Mr. Robertson looked pleased when she told him, anxiously, that "it _was_ showing--the likeness. He has your mouth. And people might--"

"I wish to G.o.d I could own him," said Carl Robertson.

"Carl, he wants a pony! Buy one for him."

But Johnny didn't get his pony, because when Mr. Robertson told Miss Lydia he was thinking of buying a horse for his boy, she said:

"No; it isn't good for him, please, to have so many things."

"The idea of her interfering!" Mary told her husband.

CHAPTER V

"I'M going to invite him to visit us next winter," Mary said.

This was at the end of the summer, and the prospect of saying good-by to Johnny for almost a year was more than she could bear.

"My dear!" her husband protested, "if you got him under your own roof you wouldn't be able to hold on to yourself! I could, but you couldn't.

You'd tell him."

"I wouldn't! Why, I _couldn't_. Of course he can never know. . . . But I'm going to see--that woman, and tell her that I shall have him visit us."

"She'll not permit it."

"'Permit'!" Mary said. "Upon my word! My own child not '_permitted_'!"

"It's hard," Carl said, briefly.

"You want him, too," she said, eagerly; "I can see you do! Think of having him with us for a week! I could go into his room and--and pick up his clothes when he drops them round on the floor, the way boys do."

She was breathless at the thought of such happiness. "I'll tell her I'm going to have him come in the Christmas vacation. Oh, Carl"--her black, heavy eyes suddenly glittered with tears--"I want my baby," she said.

The words stabbed him; for a moment he felt that there was no price too great to pay for comfort for her. "We'll try it," he said, "but we'll have to handle Miss Lydia just right to get her to consent to it."

"'Consent'?" she said, fiercely. "Carl, I just hate her!" The long-smothered instinct of maternity leaped up and scorched her like a flame; she put her dimpled hands over her face and cried.

He tried to tell her that she wasn't just. "After all, dear, we disowned him. Naturally, she feels that he belongs to her."

But she could not be just: "He belongs to us! And she prejudices him against us. I know she does. I said to him yesterday that her clothes weren't very fashionable. I just said it for fun; and he said, 'You shut up!'"

"_What!_" Johnny's father said, amused and horrified.

"I believe she likes him to be rude to me," Mary said.

Her jealousy of Miss Lydia had taken the form of suspicion; if Johnny was impertinent, if that shabby Miss Lydia meant more to him than she did--the rich, beneficent, adoring Mrs. Robertson!--it must be because Miss Lydia "influenced" him. It was to counteract that influence that she planned the Christmas visit; if she could have him to herself, even for a week, with all the enjoyments she would give him, she was sure she could rout "that woman" from her place in his heart!

"I sha'n't ask for what is my own," she told Carl; "I'll just say I'm going to take him for the Christmas holidays. She won't dare to say he can't come!"

Yet when she went to tell Miss Lydia that Johnny was coming, her certainty that the shabby woman wouldn't "dare," faded.

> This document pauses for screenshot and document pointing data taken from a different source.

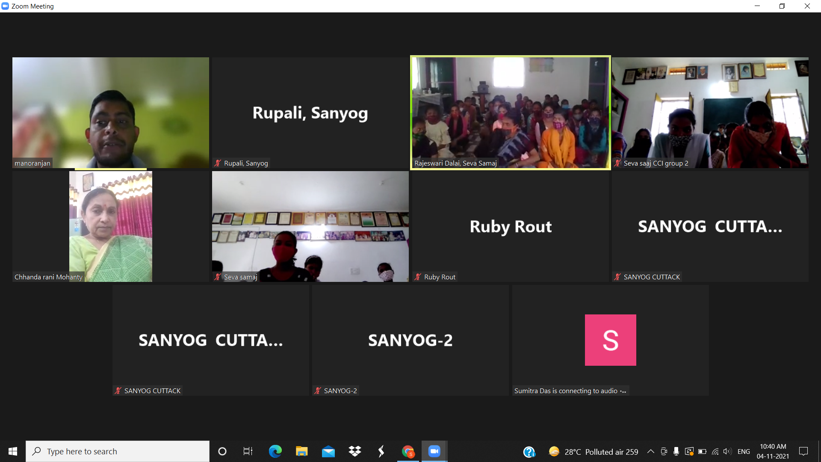This screenshot has height=462, width=821.
Task: Open File Explorer from taskbar
Action: [301, 451]
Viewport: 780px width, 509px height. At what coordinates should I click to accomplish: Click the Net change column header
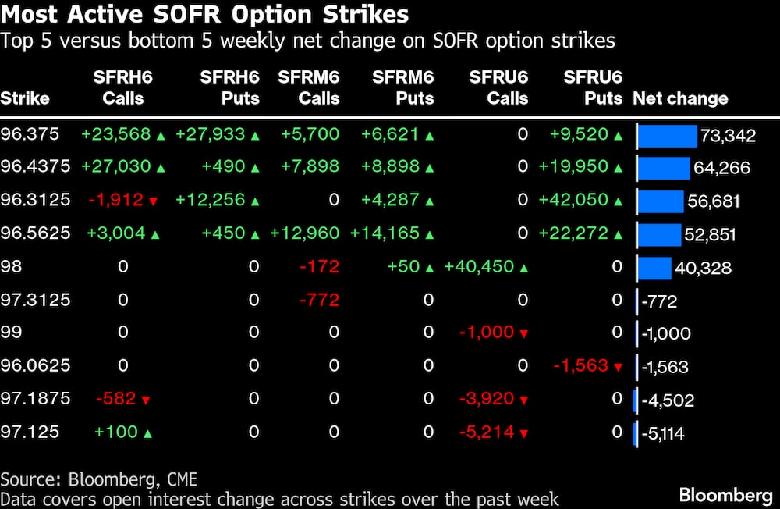[680, 98]
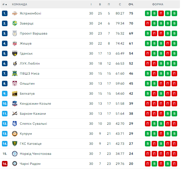Click the Проєкт Варшава team logo
Viewport: 183px width, 169px height.
tap(15, 33)
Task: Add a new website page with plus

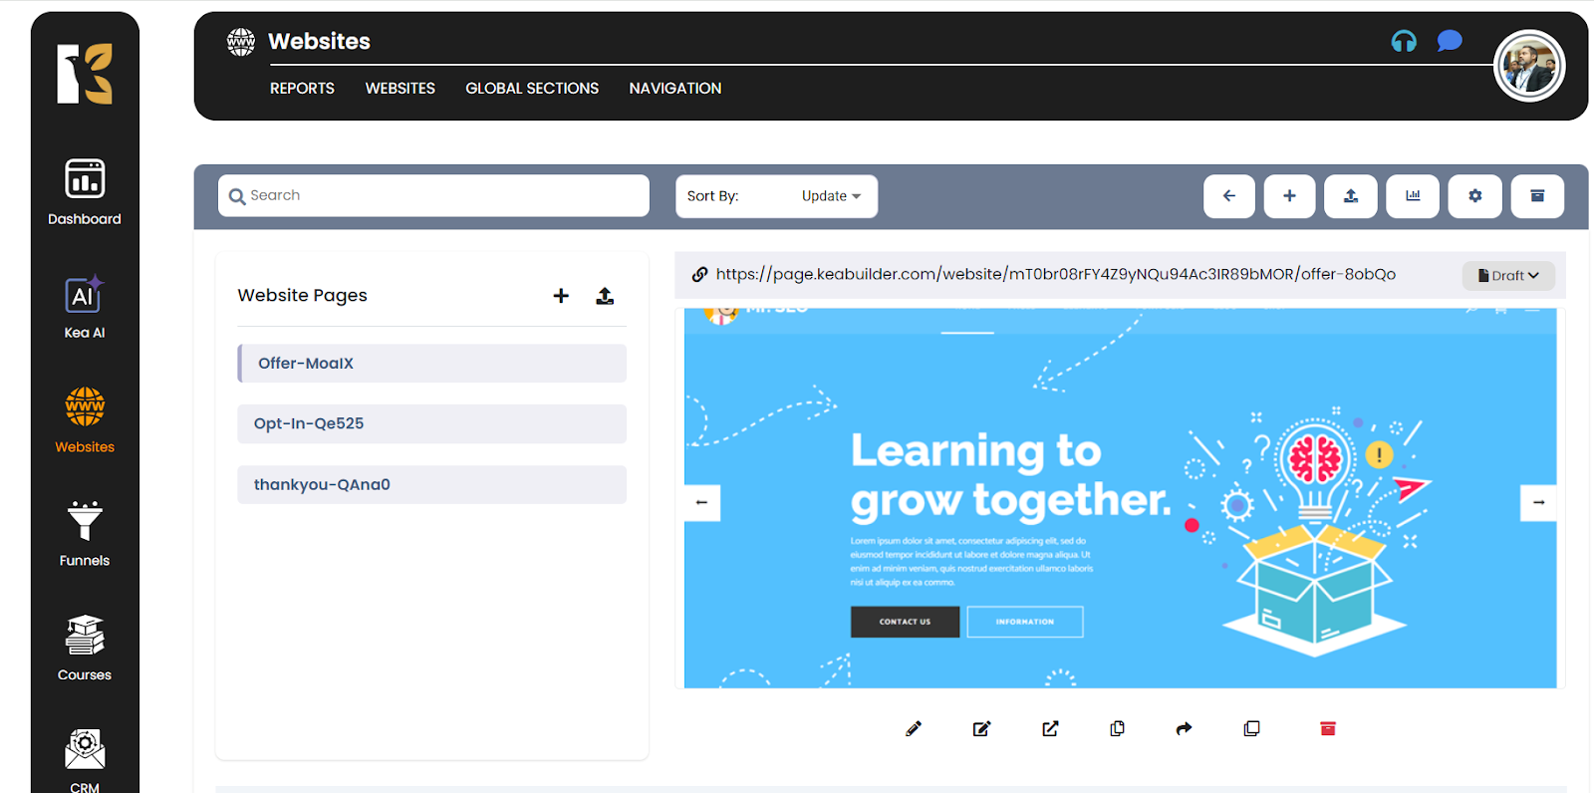Action: pos(561,296)
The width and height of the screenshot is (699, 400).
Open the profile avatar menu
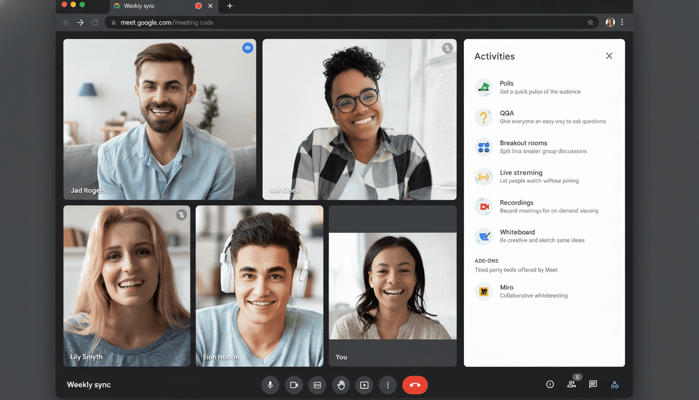coord(610,22)
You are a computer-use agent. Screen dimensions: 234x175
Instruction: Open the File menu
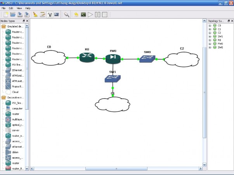pos(3,8)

Miss Lydia was in the kitchen, making cookies for her boy, and she could not instantly leave her rolling-pin when his mother knocked at the front door. Mary had not been at that door since the September night when she had crouched, sobbing, on the steps. And now again it was September, and again the evening primroses were opening in the dusk. . . . As she knocked, a breath of their subtle perfume brought back that other dusk, and for an instant she was engulfed in a surge of memory. She felt faint and leaned against the door, waiting for Miss Lydia's little running step in the hall. She could hardly speak when the door opened.

"Good--good evening," she said, in a whisper.

Miss Lydia, her frightened eyes peering at her caller from under that black frizette, could hardly speak herself. Mary was the one to get herself in hand first. "May I come in, Miss Sampson?"

"Why, yes--" said Miss Lydia, doubtfully, and dusted her floury hands together.

"I came to say," Mary began, following her back to the kitchen, "I came--"

"I'm making cookies for Johnny," Miss Lydia said, briskly, and Mary's soft hands clenched. Why shouldn't _she_ be making cookies for Johnny!